16. Robert Mugabe (1980–2017)
Robert Mugabe led Zimbabwe to independence, freeing it from the yoke of the white minority, and was once hailed on the international stage as a hero of liberation, but the final decades of his rule revealed a very different reality. The accelerated land reform program implemented by his government in the early 2000s, which led to the forced confiscation of white-owned farms without proper planning or compensation, caused the collapse of Zimbabwe’s agricultural sector and triggered a hyperinflation crisis that reached an estimated rate of 89.7 sextillion percent at its peak in 2008. He clung to power for years through electoral manipulation and intimidation, and it ultimately took a military intervention in 2017 to remove him from office at the age of 93.
17. Anastasio Somoza Debayle (1967–1979)
Anastasio Somoza Debayle was the last member of the Somoza dynasty to rule Nicaragua, and he managed to squander, in a remarkably short time, nearly all of the goodwill that his family’s regime still enjoyed.
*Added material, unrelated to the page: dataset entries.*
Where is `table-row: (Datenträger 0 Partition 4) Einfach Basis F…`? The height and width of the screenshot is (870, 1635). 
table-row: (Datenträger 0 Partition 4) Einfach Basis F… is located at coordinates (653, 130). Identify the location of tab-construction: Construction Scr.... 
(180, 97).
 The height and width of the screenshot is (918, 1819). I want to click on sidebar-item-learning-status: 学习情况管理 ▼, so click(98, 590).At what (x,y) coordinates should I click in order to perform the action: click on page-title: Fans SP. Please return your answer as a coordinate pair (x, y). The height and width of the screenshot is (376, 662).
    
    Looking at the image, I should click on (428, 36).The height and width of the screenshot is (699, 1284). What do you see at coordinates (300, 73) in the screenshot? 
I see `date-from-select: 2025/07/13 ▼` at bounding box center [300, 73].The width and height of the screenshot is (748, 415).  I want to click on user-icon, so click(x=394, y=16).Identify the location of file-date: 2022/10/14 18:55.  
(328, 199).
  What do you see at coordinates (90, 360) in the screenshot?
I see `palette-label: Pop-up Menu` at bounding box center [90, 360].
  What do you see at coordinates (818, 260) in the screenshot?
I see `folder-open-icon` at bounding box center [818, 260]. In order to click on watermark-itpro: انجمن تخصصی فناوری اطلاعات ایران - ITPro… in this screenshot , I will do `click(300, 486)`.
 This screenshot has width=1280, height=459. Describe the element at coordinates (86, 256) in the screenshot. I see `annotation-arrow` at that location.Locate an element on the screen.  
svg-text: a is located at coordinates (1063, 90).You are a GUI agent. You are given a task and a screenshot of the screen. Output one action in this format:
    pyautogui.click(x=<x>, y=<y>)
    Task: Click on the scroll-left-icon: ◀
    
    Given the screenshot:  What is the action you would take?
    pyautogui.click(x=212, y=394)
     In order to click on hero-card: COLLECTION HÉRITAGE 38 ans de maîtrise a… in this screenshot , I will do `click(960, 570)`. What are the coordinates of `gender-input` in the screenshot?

After the devastating earthquake in Managua in 1972, international aid poured into the country, and his government’s decision to divert a large portion of those funds for personal and political purposes rather than for relief efforts turned even his longtime supporters against him. The Sandinista revolution that overthrew him in 1979 enjoyed the support of a broad coalition of Nicaraguans who had grown weary of his corruption, and he fled before being assassinated in Paraguay the following year.
18. Justin II of Byzantium (565–578)
Justin II inherited a Byzantine Empire from his uncle Justinian I that appeared to be in good health, but he managed to destabilize it considerably in the space of just a few years. His decision to stop paying tribute to the Avars and his disastrous handling of relations with Persia triggered wars on several fronts simultaneously, pushing the empire’s military resources to their limits. By 574, the weight of his failures had apparently driven him to a complete breakdown; it is reported that he had to be wheeled around the palace in a cart, biting his servants and uttering animal-like cries, which led his co-regent Tiberius to effectively take the reins of power.
19. Ferdinand I of Austria (1835–1848)
Ferdinand I of Austria was so ill-suited to governing that even his own advisors described him as incapable of leading; yet he remained on the throne for more than a decade, largely thanks to the efforts of the skilled statesmen who surrounded him. He suffered from epileptic seizures and severe cognitive impairments, and one of the most famous quotes attributed to him is “I am the emperor, and I want dumplings,” which aptly illustrates the rather limited scope of his imperial ambitions. The revolutions of 1848 ultimately destroyed what remained of his government’s ability to rule the empire, and he abdicated in December of that year in favor of his nephew, Franz Joseph I.
20. Francisco Solano López (1862–1870)
Francisco Solano López led Paraguay into the War of the Triple Alliance against Brazil, Argentina, and Uruguay—a conflict so catastrophically mismanaged that it ranks among the most devastating cases of national self-destruction in history. He refused to accept any negotiated peace even as his country’s situation grew increasingly desperate, ordering the execution of thousands of his own officers, family members, and even foreign diplomats suspected of treason as the war turned against him. By the time he was killed in battle in 1870, Paraguay’s population had declined by approximately 60 to 90 percent, as men of fighting age had been almost entirely decimated.